##### Input #####

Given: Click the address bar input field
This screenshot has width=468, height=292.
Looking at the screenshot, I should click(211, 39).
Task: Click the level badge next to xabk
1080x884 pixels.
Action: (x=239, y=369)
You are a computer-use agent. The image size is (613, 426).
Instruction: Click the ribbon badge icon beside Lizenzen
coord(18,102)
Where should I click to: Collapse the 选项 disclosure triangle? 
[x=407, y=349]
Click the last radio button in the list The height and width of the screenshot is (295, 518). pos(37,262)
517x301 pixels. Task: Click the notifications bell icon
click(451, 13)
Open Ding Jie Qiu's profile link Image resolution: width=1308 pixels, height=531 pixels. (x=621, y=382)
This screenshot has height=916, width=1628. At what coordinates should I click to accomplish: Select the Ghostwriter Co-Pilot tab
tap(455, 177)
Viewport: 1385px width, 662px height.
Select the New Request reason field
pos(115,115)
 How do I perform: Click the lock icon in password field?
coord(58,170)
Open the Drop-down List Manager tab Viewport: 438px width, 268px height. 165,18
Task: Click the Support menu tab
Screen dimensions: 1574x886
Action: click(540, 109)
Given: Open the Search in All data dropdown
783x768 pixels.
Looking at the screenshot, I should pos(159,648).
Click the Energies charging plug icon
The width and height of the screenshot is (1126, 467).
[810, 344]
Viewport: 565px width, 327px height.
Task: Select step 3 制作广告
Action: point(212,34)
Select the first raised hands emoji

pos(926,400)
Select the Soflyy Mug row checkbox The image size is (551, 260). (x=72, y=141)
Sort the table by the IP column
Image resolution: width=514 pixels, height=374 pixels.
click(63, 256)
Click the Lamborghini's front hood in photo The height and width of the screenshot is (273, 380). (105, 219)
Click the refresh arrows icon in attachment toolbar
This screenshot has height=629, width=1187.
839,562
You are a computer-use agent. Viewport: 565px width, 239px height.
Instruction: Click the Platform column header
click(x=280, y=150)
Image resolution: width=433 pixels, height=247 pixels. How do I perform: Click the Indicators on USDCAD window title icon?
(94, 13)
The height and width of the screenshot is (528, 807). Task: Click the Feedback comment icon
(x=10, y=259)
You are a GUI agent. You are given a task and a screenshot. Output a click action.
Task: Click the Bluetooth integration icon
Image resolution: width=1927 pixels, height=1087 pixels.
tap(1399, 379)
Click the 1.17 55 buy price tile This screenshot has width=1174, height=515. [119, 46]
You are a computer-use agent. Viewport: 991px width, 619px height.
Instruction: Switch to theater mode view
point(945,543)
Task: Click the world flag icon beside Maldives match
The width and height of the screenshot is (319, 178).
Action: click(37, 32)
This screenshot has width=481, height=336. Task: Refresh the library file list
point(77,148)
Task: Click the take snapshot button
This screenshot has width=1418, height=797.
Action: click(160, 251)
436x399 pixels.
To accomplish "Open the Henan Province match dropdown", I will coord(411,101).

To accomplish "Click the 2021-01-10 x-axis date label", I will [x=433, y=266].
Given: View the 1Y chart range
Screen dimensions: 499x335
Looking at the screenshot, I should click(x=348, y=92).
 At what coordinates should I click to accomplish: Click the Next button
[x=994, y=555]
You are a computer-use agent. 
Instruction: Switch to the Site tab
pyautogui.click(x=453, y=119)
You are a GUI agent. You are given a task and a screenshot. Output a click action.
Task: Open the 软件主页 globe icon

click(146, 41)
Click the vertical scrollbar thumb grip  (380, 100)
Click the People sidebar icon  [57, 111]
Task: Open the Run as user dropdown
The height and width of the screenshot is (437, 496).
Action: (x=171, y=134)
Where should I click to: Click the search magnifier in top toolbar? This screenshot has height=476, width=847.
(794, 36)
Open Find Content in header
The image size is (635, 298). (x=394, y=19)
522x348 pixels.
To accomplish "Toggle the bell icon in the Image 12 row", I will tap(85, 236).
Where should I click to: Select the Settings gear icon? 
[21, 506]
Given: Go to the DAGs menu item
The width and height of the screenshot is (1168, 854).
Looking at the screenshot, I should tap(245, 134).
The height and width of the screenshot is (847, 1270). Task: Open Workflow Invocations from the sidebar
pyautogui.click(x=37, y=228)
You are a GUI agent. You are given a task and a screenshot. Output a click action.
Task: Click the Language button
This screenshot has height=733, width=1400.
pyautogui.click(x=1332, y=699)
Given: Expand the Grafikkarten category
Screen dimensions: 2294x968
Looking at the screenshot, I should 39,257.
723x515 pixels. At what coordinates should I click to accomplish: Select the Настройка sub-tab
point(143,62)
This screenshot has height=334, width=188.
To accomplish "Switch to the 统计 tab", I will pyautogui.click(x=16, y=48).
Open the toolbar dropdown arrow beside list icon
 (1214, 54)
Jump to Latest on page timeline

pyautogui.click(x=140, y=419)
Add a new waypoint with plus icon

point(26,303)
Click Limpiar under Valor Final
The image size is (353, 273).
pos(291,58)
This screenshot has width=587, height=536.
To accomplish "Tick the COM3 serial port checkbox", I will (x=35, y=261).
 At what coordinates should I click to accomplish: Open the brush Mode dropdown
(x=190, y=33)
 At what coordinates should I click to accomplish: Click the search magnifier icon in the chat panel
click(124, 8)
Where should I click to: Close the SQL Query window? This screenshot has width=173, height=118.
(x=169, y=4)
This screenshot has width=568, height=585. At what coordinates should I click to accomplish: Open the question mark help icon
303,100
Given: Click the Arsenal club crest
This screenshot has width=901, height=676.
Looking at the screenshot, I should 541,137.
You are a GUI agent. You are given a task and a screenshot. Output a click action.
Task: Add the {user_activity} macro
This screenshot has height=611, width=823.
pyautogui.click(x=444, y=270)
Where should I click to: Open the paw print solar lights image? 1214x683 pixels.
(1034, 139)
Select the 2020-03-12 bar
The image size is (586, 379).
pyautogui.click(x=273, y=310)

#####

Short exercise:
Swap "club crest" for "team logo" throughout the records and give them again with everything else unchanged.

Full solution:
Given: Click the address bar input field
This screenshot has width=468, height=292.
Looking at the screenshot, I should click(211, 39).
Task: Click the level badge next to xabk
1080x884 pixels.
Action: (x=239, y=369)
You are a computer-use agent. The image size is (613, 426).
Instruction: Click the ribbon badge icon beside Lizenzen
coord(18,102)
Where should I click to: Collapse the 选项 disclosure triangle? 
[x=407, y=349]
Click the last radio button in the list The height and width of the screenshot is (295, 518). pos(37,262)
517x301 pixels. Task: Click the notifications bell icon
click(451, 13)
Open Ding Jie Qiu's profile link Image resolution: width=1308 pixels, height=531 pixels. (x=621, y=382)
This screenshot has height=916, width=1628. At what coordinates should I click to accomplish: Select the Ghostwriter Co-Pilot tab
tap(455, 177)
Viewport: 1385px width, 662px height.
Select the New Request reason field
pos(115,115)
 How do I perform: Click the lock icon in password field?
coord(58,170)
Open the Drop-down List Manager tab Viewport: 438px width, 268px height. 165,18
Task: Click the Support menu tab
Screen dimensions: 1574x886
Action: click(540, 109)
Given: Open the Search in All data dropdown
783x768 pixels.
Looking at the screenshot, I should pos(159,648).
Click the Energies charging plug icon
The width and height of the screenshot is (1126, 467).
[810, 344]
Viewport: 565px width, 327px height.
Task: Select step 3 制作广告
Action: point(212,34)
Select the first raised hands emoji

pos(926,400)
Select the Soflyy Mug row checkbox The image size is (551, 260). (x=72, y=141)
Sort the table by the IP column
Image resolution: width=514 pixels, height=374 pixels.
click(63, 256)
Click the Lamborghini's front hood in photo The height and width of the screenshot is (273, 380). (105, 219)
Click the refresh arrows icon in attachment toolbar
This screenshot has height=629, width=1187.
839,562
You are a computer-use agent. Viewport: 565px width, 239px height.
Instruction: Click the Platform column header
click(x=280, y=150)
Image resolution: width=433 pixels, height=247 pixels. How do I perform: Click the Indicators on USDCAD window title icon?
(94, 13)
The height and width of the screenshot is (528, 807). Task: Click the Feedback comment icon
(x=10, y=259)
You are a GUI agent. You are given a task and a screenshot. Output a click action.
Task: Click the Bluetooth integration icon
Image resolution: width=1927 pixels, height=1087 pixels.
tap(1399, 379)
Click the 1.17 55 buy price tile This screenshot has width=1174, height=515. [119, 46]
You are a computer-use agent. Viewport: 991px width, 619px height.
Instruction: Switch to theater mode view
point(945,543)
Task: Click the world flag icon beside Maldives match
The width and height of the screenshot is (319, 178).
Action: click(37, 32)
This screenshot has width=481, height=336. Task: Refresh the library file list
point(77,148)
Task: Click the take snapshot button
This screenshot has width=1418, height=797.
Action: click(160, 251)
436x399 pixels.
To accomplish "Open the Henan Province match dropdown", I will coord(411,101).

To accomplish "Click the 2021-01-10 x-axis date label", I will [x=433, y=266].
Given: View the 1Y chart range
Screen dimensions: 499x335
Looking at the screenshot, I should click(x=348, y=92).
 At what coordinates should I click to accomplish: Click the Next button
[x=994, y=555]
You are a computer-use agent. 
Instruction: Switch to the Site tab
pyautogui.click(x=453, y=119)
You are a GUI agent. You are given a task and a screenshot. Output a click action.
Task: Open the 软件主页 globe icon

click(146, 41)
Click the vertical scrollbar thumb grip  (380, 100)
Click the People sidebar icon  [57, 111]
Task: Open the Run as user dropdown
The height and width of the screenshot is (437, 496).
Action: (x=171, y=134)
Where should I click to: Click the search magnifier in top toolbar? This screenshot has height=476, width=847.
(794, 36)
Open Find Content in header
The image size is (635, 298). (x=394, y=19)
522x348 pixels.
To accomplish "Toggle the bell icon in the Image 12 row", I will tap(85, 236).
Where should I click to: Select the Settings gear icon? 
[21, 506]
Given: Go to the DAGs menu item
The width and height of the screenshot is (1168, 854).
Looking at the screenshot, I should tap(245, 134).
The height and width of the screenshot is (847, 1270). Task: Open Workflow Invocations from the sidebar
pyautogui.click(x=37, y=228)
You are a GUI agent. You are given a task and a screenshot. Output a click action.
Task: Click the Language button
This screenshot has height=733, width=1400.
pyautogui.click(x=1332, y=699)
Given: Expand the Grafikkarten category
Screen dimensions: 2294x968
Looking at the screenshot, I should 39,257.
723x515 pixels. At what coordinates should I click to accomplish: Select the Настройка sub-tab
point(143,62)
This screenshot has height=334, width=188.
To accomplish "Switch to the 统计 tab", I will pyautogui.click(x=16, y=48).
Open the toolbar dropdown arrow beside list icon
 (1214, 54)
Jump to Latest on page timeline

pyautogui.click(x=140, y=419)
Add a new waypoint with plus icon

point(26,303)
Click Limpiar under Valor Final
The image size is (353, 273).
pos(291,58)
This screenshot has width=587, height=536.
To accomplish "Tick the COM3 serial port checkbox", I will (x=35, y=261).
 At what coordinates should I click to accomplish: Open the brush Mode dropdown
(x=190, y=33)
 At what coordinates should I click to accomplish: Click the search magnifier icon in the chat panel
click(124, 8)
Where should I click to: Close the SQL Query window? This screenshot has width=173, height=118.
(x=169, y=4)
This screenshot has width=568, height=585. At what coordinates should I click to accomplish: Open the question mark help icon
303,100
Given: Click the Arsenal team logo
This screenshot has width=901, height=676.
Looking at the screenshot, I should 541,137.
You are a GUI agent. You are given a task and a screenshot. Output a click action.
Task: Add the {user_activity} macro
This screenshot has height=611, width=823.
pyautogui.click(x=444, y=270)
Where should I click to: Open the paw print solar lights image? 1214x683 pixels.
(1034, 139)
Select the 2020-03-12 bar
The image size is (586, 379).
pyautogui.click(x=273, y=310)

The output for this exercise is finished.